IT-business divide harming mobile banking security

Application delivery firm Akamai has called on financial institutions to review their business and IT alignment to ensure they don't fall victim to cyber attack, arguing that new digital channels are increasingly being launched by banks without a sufficient IT strategy behind them.

The calls came in a new Akamai report published by IDC on Thursday, New Threats Demand Innovative Responses.

It outlines how the sector is constantly trying to evolve its products and services to meeting the growing demands from customers for online and mobile banking, but warns that cyber criminals are targeting this space with increasing sophistication.

"The proliferation of smart devices and investment in mobile networks have made mobile banking a realistic prospect for financial institutions looking for new ways to connect to customers and deliver services," said Akamai's chief strategist for financial services, Rich Bolstridge.

"Having invested in the front-end of online and mobile banking, however, institutions need to review how they protect themselves and their customers from the ever-present threat of fraudulent activity posed by increasingly sophisticated cyber attacks and, perhaps most significantly, from a proliferation of mobile malware."

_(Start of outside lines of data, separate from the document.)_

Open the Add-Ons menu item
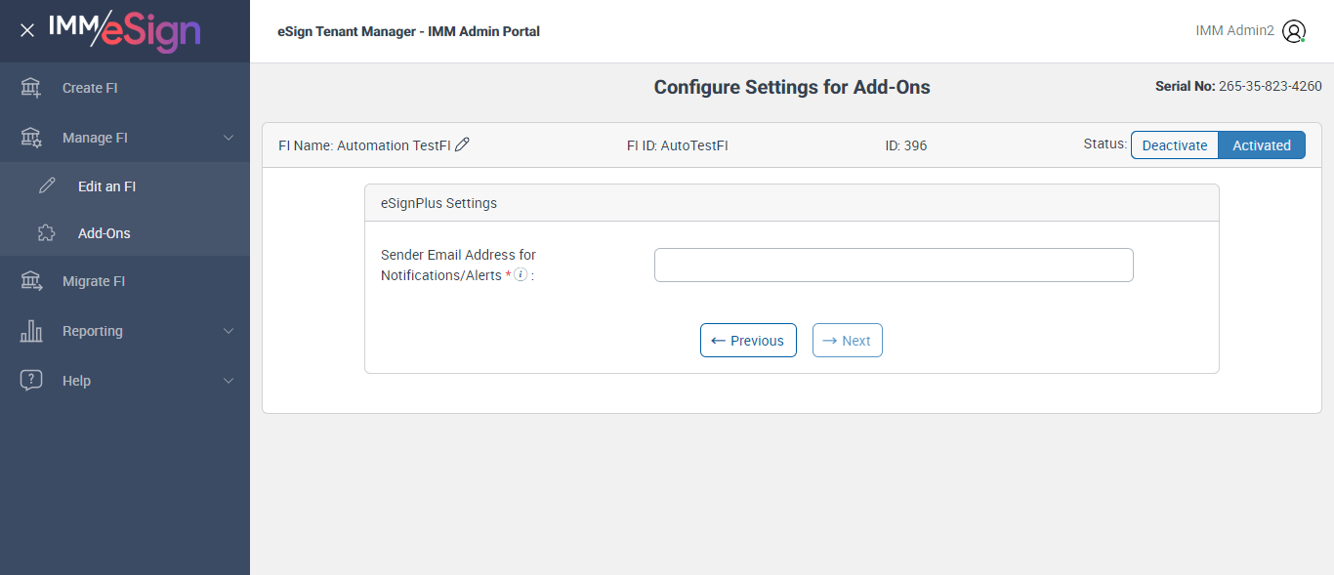Screen dimensions: 1334x575 click(x=104, y=233)
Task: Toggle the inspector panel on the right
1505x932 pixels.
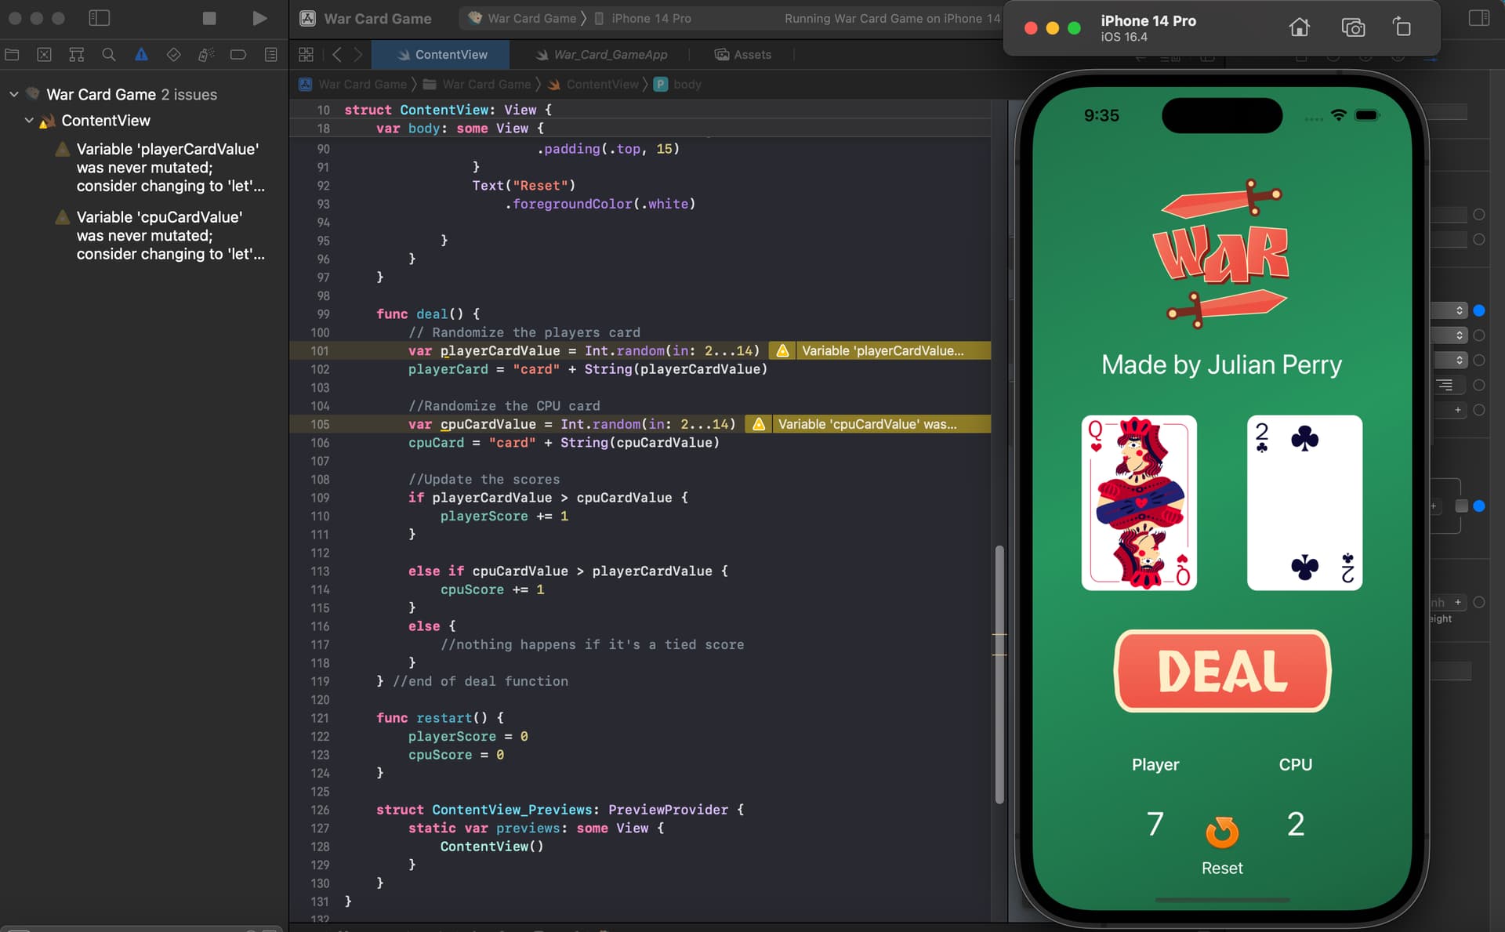Action: 1479,18
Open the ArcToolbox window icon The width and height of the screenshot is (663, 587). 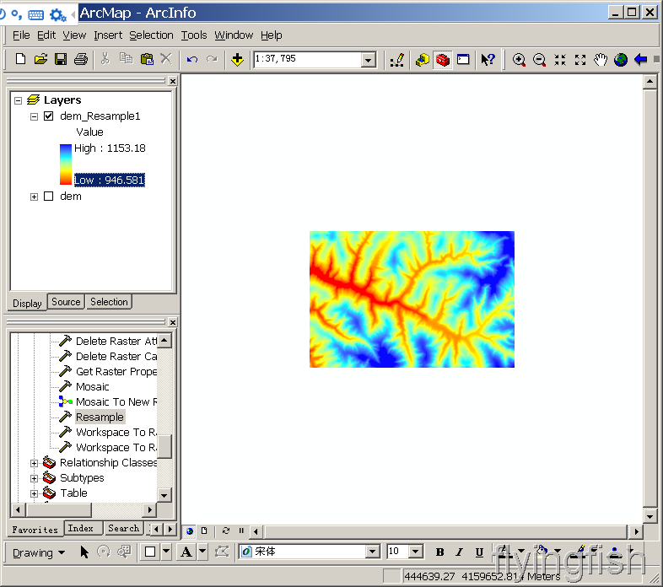(443, 60)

The report argues that the perennial gap between IT and the business may have serious implications for the security of mobile banking services.

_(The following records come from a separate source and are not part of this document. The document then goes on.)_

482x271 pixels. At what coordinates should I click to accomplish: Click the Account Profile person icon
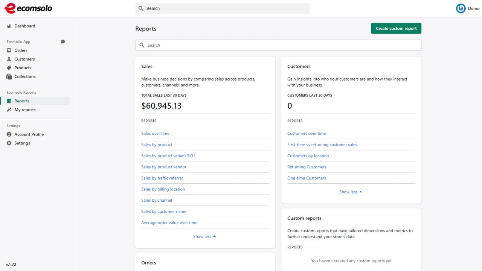tap(9, 134)

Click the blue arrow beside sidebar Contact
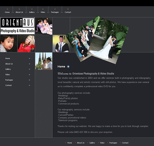coord(30,85)
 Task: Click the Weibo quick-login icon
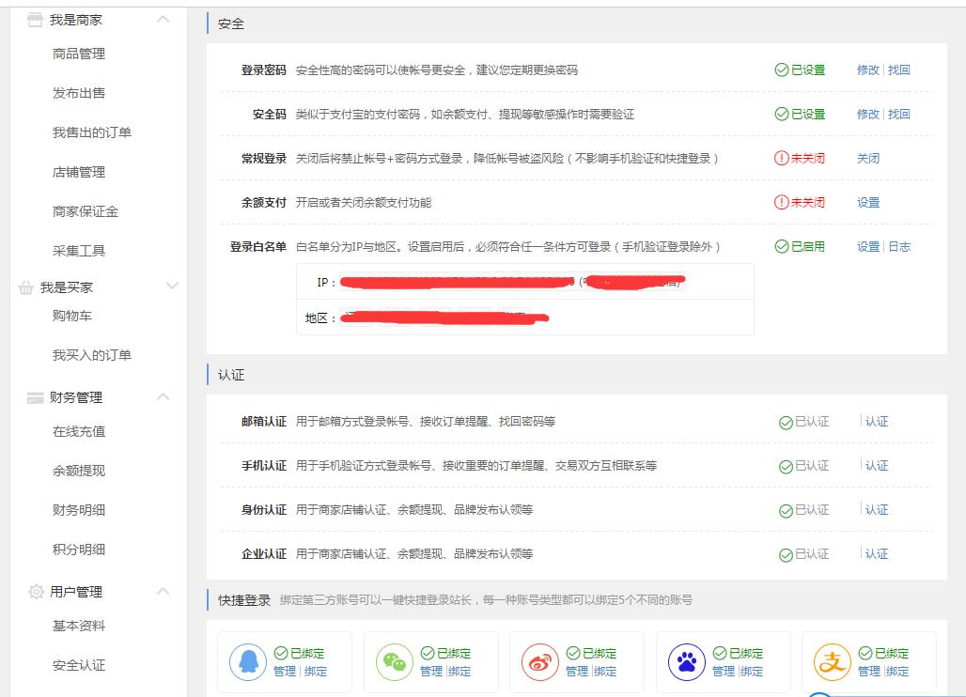540,663
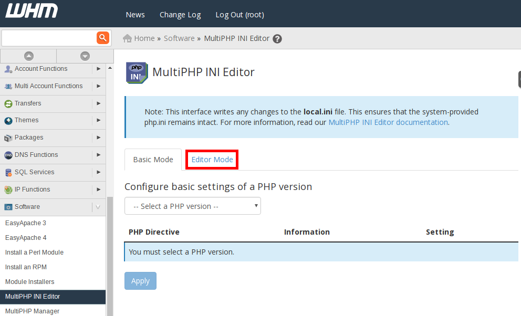This screenshot has height=316, width=521.
Task: Open EasyApache 4 in the sidebar
Action: click(x=26, y=238)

"IT managers want to invest in security, but they are constrained by a lack of budget. Management teams feel they are faced with a brick wall in the form of IT colleagues who are seemingly reluctant to support the push for new digital channels," explained Bolstridge.

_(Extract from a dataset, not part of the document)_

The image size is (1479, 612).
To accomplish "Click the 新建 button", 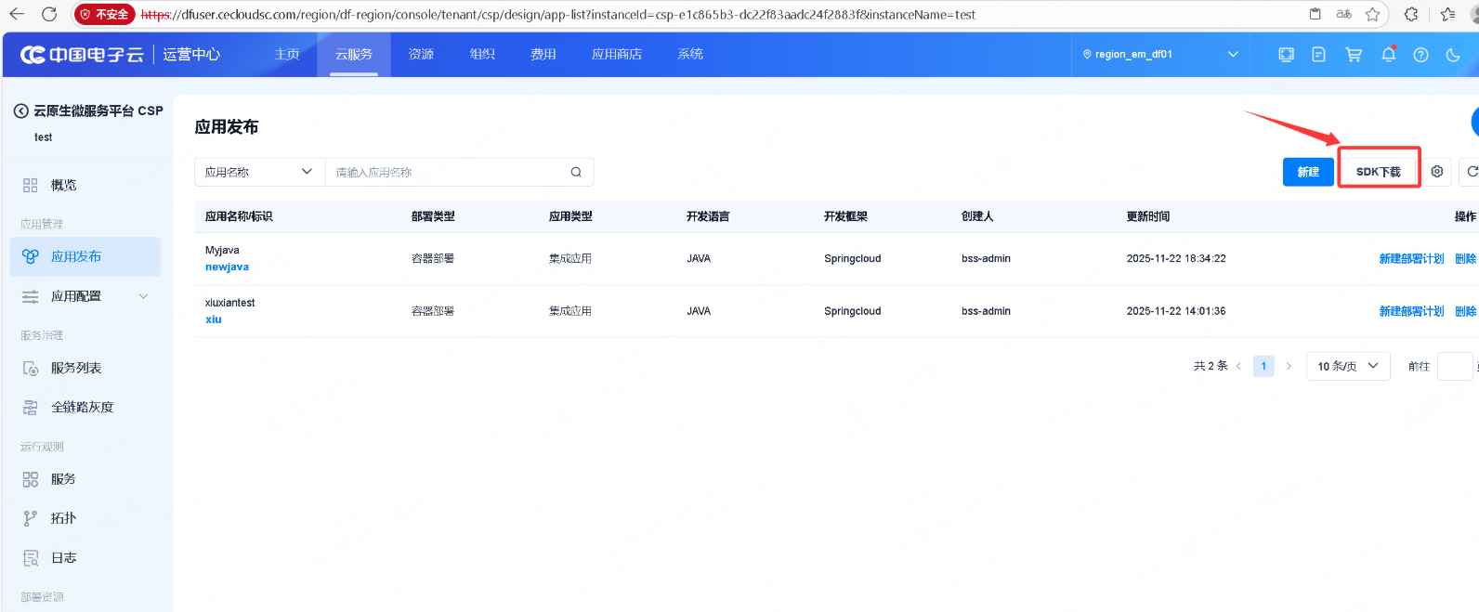I will coord(1307,172).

"This gap only serves to magnify the already daunting risk posed by increasing security threats and must be overcome. In an industry where trust is at an all-time low, the failure of any one bank to provide total security for its mobile banking channel would be catastrophic."

Akamai and IDC urged financial institutions to ensure their IT security teams are involved in the design of new products and services from the outset, that business users don't launch projects before IT has had sign-off and for IT to foster closer relationships with executives.

It also argued that security teams need to increase their knowledge of the mobile malware threat.

Mobile malware has rocketed in recent months, with most of the major security vendors predicting it will be one of the biggest problems facing users and administrators in 2012.

On the banking side, Trojans such as Zeus and SpyEye have been causing increasing problems for financial institutions and customers.

In 2011, the source code for ZeuS was leaked online, which experts rightly predicted would lead to an increase in the availability of ZeuS toolkits and potentially a new wave of attacks.